Unlike acute stroke, there is a dearth of literature characterizing the role of nNOS in subacute stroke. In a single report, Zhou and colleagues disrupted the N-methyl-d-aspartate receptor (NMDAR)–postsynaptic density protein-95 (PSD-95) interaction using Tat-NR2B9c given PD4 onwards [20]. Pharmacologic treatment successfully improved sensorimotor and spatial learning/memory ability. The key implication for nNOS in subacute recovery is that PSD-95 is a scaffold protein that links NMDAR and nNOS at excitatory synapses. In fact, in their study, NOS −/− animals did not exhibit therapeutic benefit from Tat-NR2B9c. Therefore, disruption of this complex potentially links nNOS to excitatory brain stimulation in our experiments. Indeed, the constellation of peri-ischemic neuronal stimulation, increased neurotrophic, and plasticity markers as well as improvements in CBF may be mediated at the synaptic level by nNOS as one of the master regulators driving subacute recovery.

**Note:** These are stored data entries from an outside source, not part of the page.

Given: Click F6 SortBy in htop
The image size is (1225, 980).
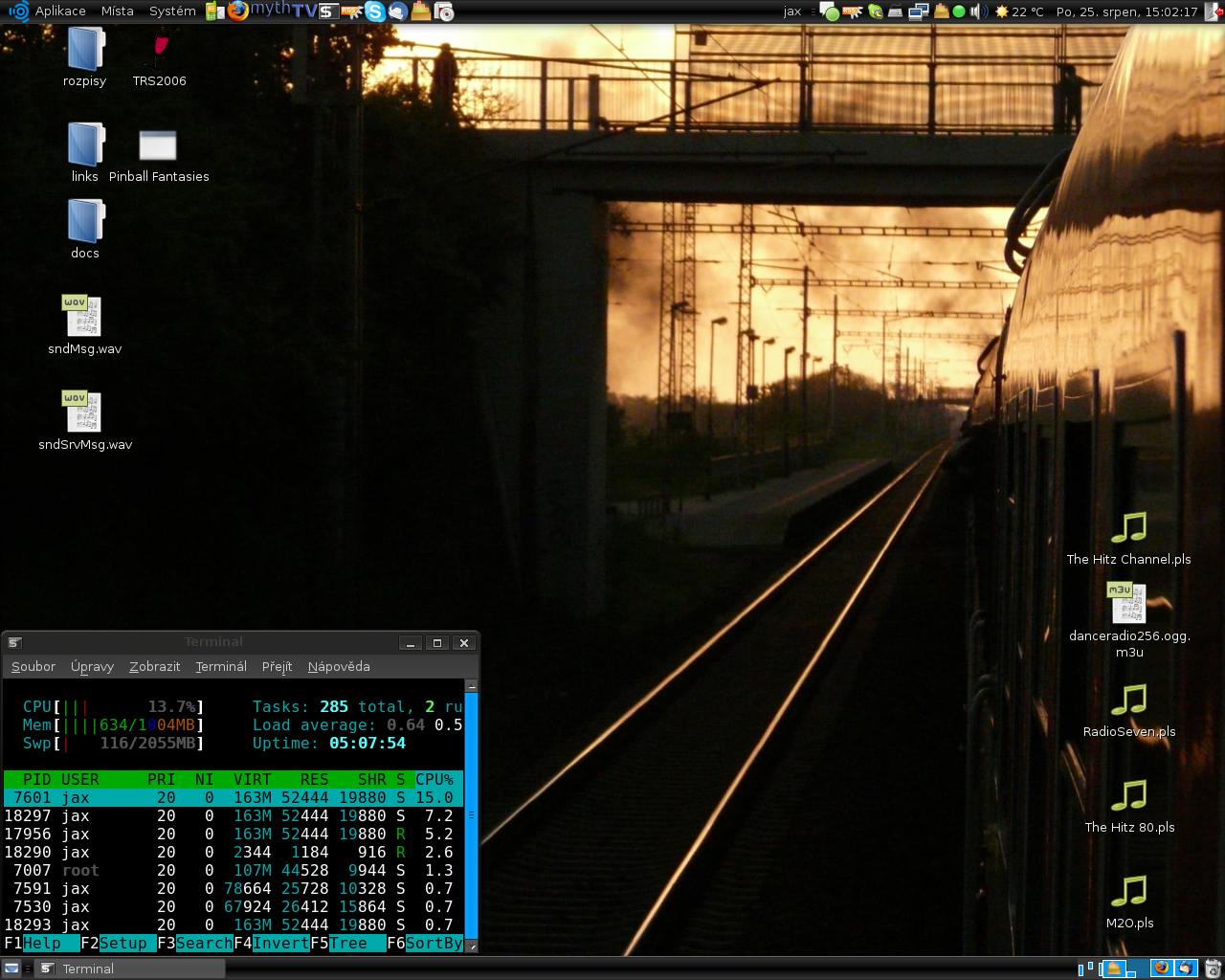Looking at the screenshot, I should 434,944.
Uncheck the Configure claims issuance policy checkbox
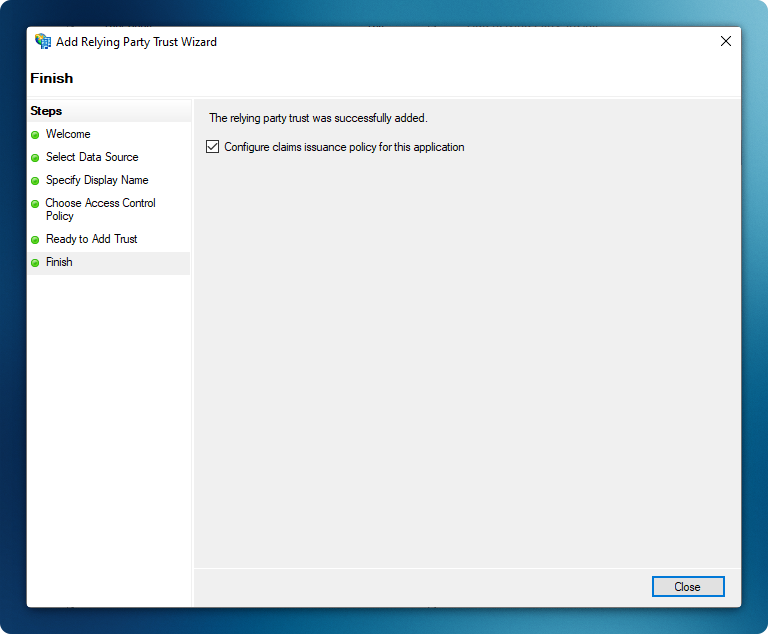The height and width of the screenshot is (634, 768). click(x=212, y=147)
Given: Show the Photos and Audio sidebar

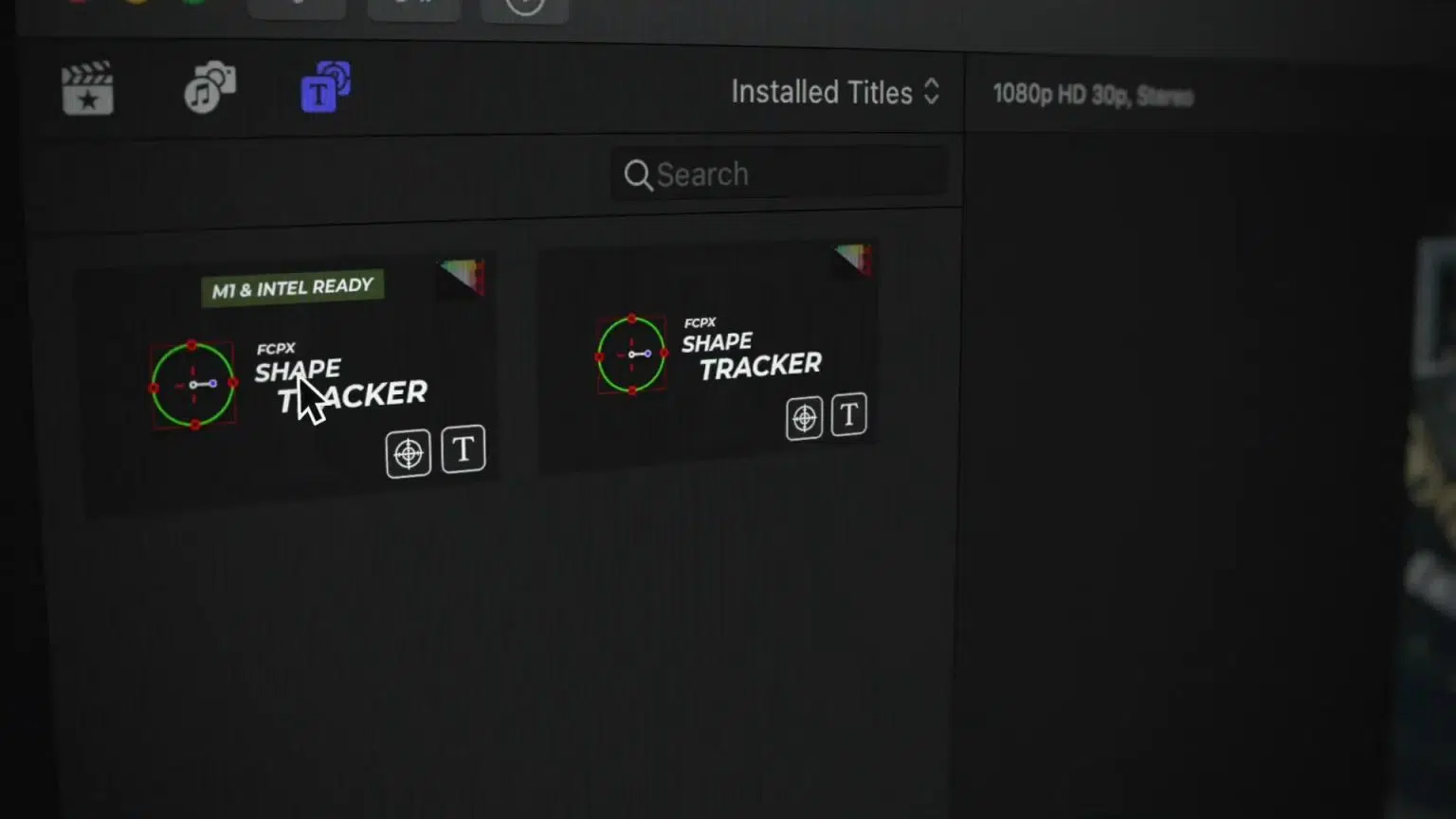Looking at the screenshot, I should [209, 87].
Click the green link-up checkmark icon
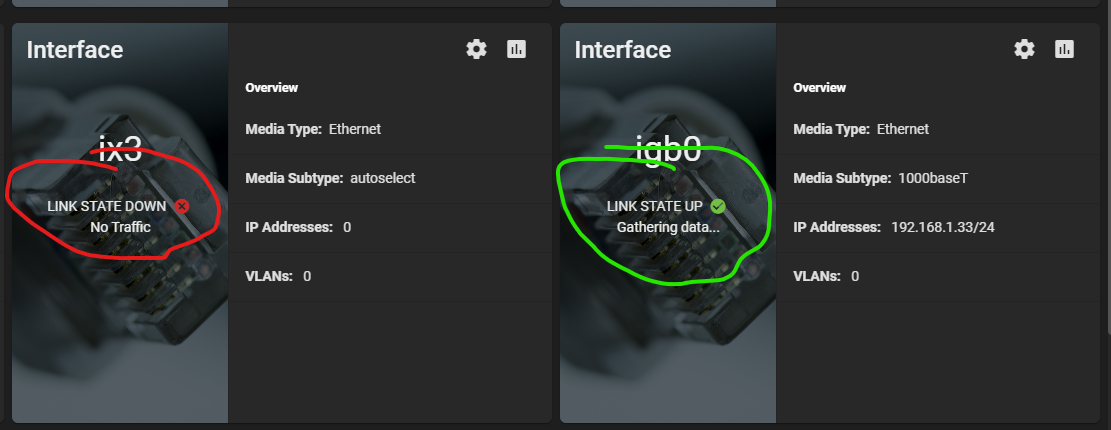Screen dimensions: 1111x430 point(718,206)
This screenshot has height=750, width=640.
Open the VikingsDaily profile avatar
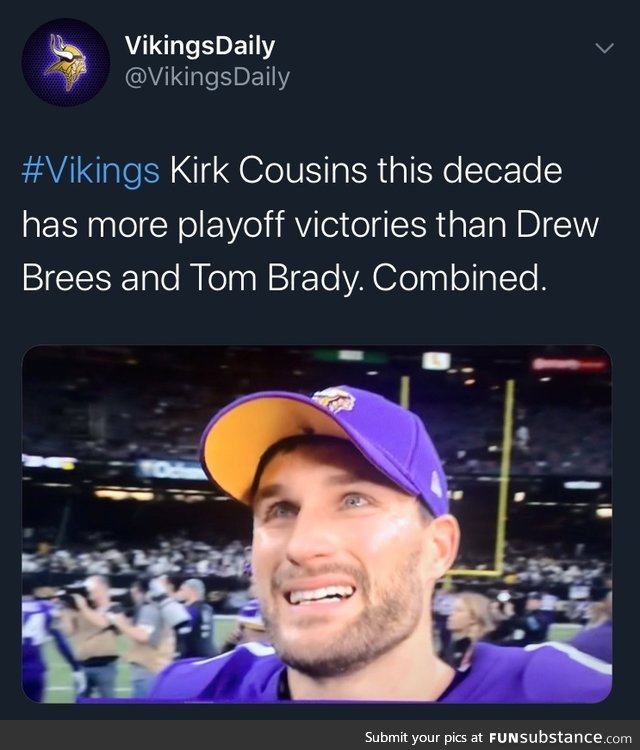[x=66, y=62]
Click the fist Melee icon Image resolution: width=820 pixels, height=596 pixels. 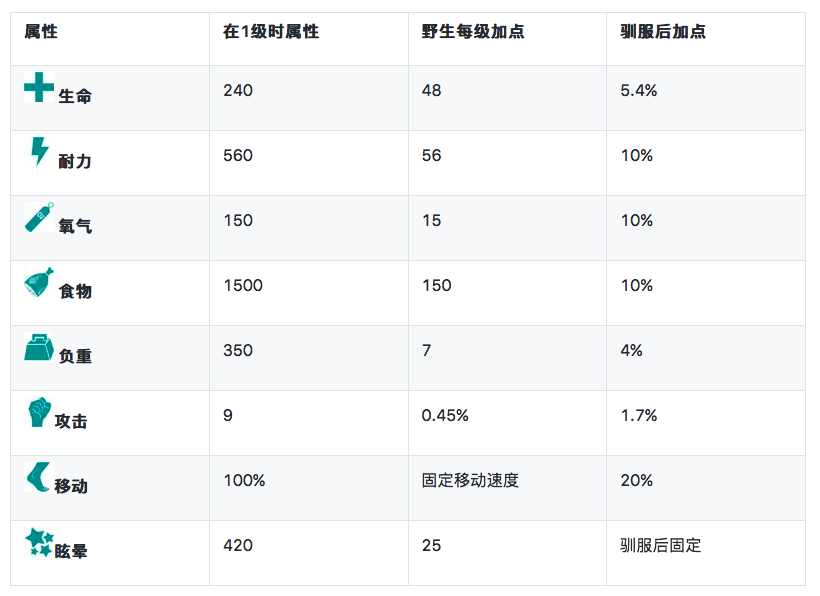click(39, 412)
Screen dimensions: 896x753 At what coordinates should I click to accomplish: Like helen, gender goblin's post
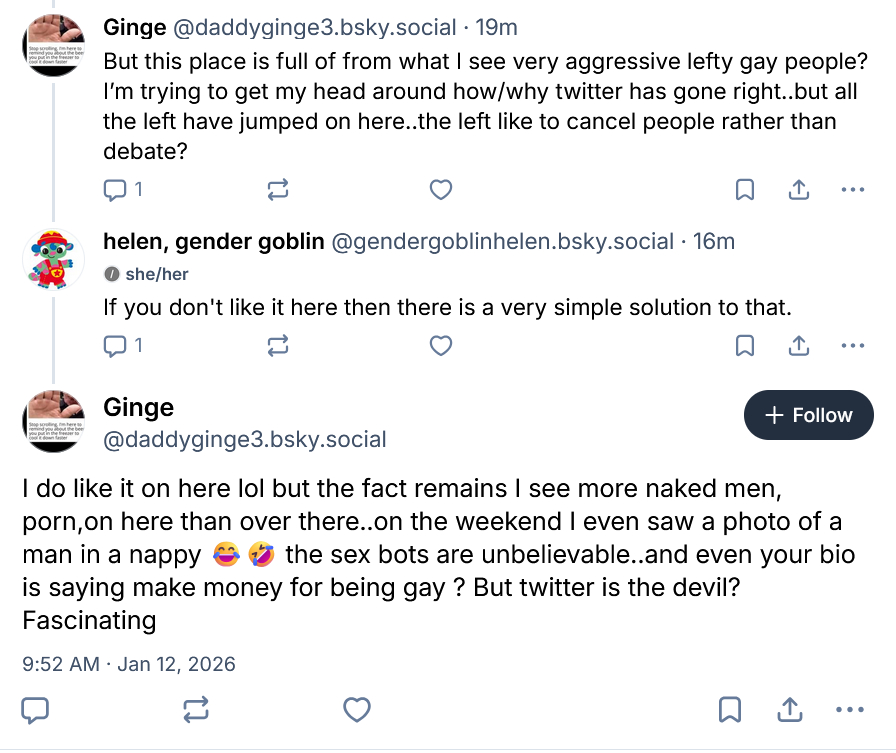pyautogui.click(x=440, y=346)
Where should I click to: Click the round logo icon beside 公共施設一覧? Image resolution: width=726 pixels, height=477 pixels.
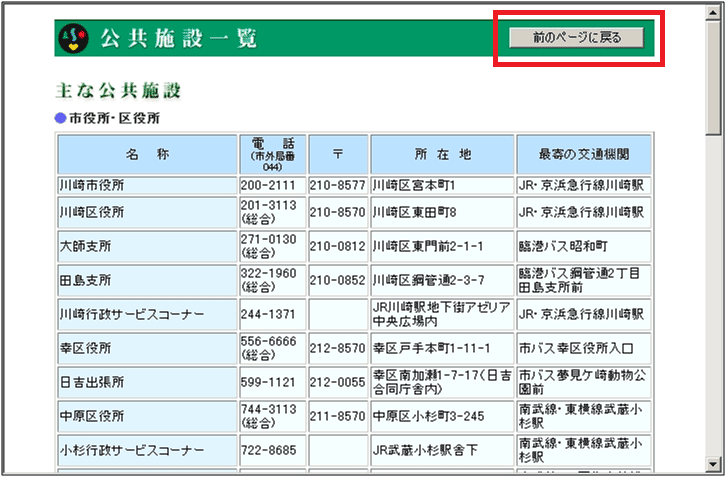click(74, 39)
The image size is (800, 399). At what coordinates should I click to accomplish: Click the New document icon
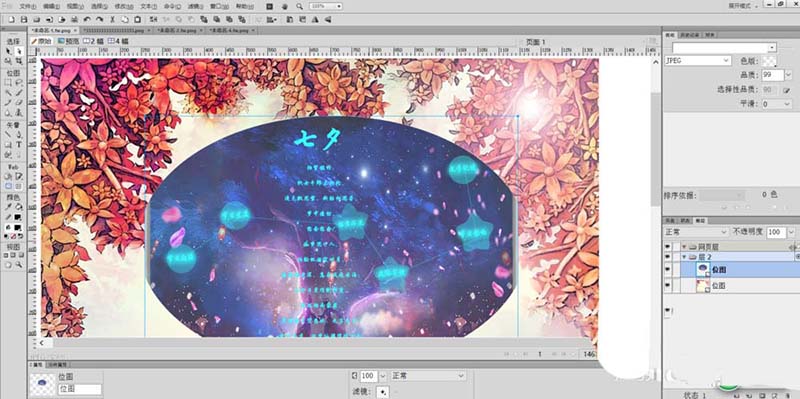click(x=11, y=19)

Several other groups have utilized ARL 17477 to inhibit nNOS in acute stroke studies. Zhang and colleagues carried out a similar study in rats utilizing the same nNOS inhibitor, ARL 17477, to successfully reduce infarct size [21]. In their study, pharmacological nNOS inhibition successfully reduced ischemic damage in acute stroke at the 10 mg/kg, 3 mg/kg, and 1 mg/kg levels. Likewise, O’Neil and colleagues reported administration of ARL17477 during acute stroke to be neuroprotective in both rats and gerbils [22]. In addition, the same group also performed pharmacokinetic studies with this ARL 17477 nNOS inhibitor and demonstrated that this compound crosses the blood-brain barrier [22]. One drawback to our study includes the modest results from systemic pharmacologic inhibition, where we showed that nNOS-treated mice exhibited improved recovery at post-stroke day 10 (Fig. 6). This is likely due to several reasons: (1) the systemic pharmacological delivery (intraperitoneally) which would inhibit nNOS globally and (2) the repeated administration of ARL17477 from day 5 to 14 may have some inhibition effects on eNOS as well, since the IC50 values for ARL17477 are 1 and 17 μM for nNOS and endothelial NOS, respectively. Our findings are promising, but limited and should be followed up with further studies using local and selective inhibition of nNOS via pharmacological or genetic approaches. This point is further highlighted by a recent report by Kleinshnitz questioning the efficacy of PSD-95 inhibitors [23]. Their study confirmed the deleterious role of nNOS, but failed to replicate the positive results of PSD-95 inhibitors outlined earlier. Similarly, it is possible that the maladaptive post-stroke effects of nNOS are divergent and involve multiple pathways. Ni and colleagues have reported a related, but distinct interaction with carboxy-terminal postsynaptic density-95/discs large/zona occludens-1 ligand of nNOS (CAPON) which interacts with nNOS [24]. They found that inhibition of the nNOS-CAPON interaction can facilitate dendritic remodeling and synaptic plasticity in addition to behavioral benefit in rodent models.

It is clear that subacute neuronal stimulation after stroke can produce some degree of plasticity, and the constellation of excitatory synapses, changes in CBF and key regulators like nNOS contribute to functional recovery. The effect of cLCN stimulation on nNOS expression in cM1 is likely through a secondary effect from iM1 to cM1 through transcallosal fibers. nNOS expression has been shown to be in both excitatory and inhibitory neurons [25, 26]. Future studies identifying the subcellular distribution of nNOS will further elucidate the molecular and circuit mechanisms of cLCN stimulation-induced recovery. As the mechanistic details continue to be elucidated, novel downstream targets can be identified to inform new clinical therapies for stroke patients.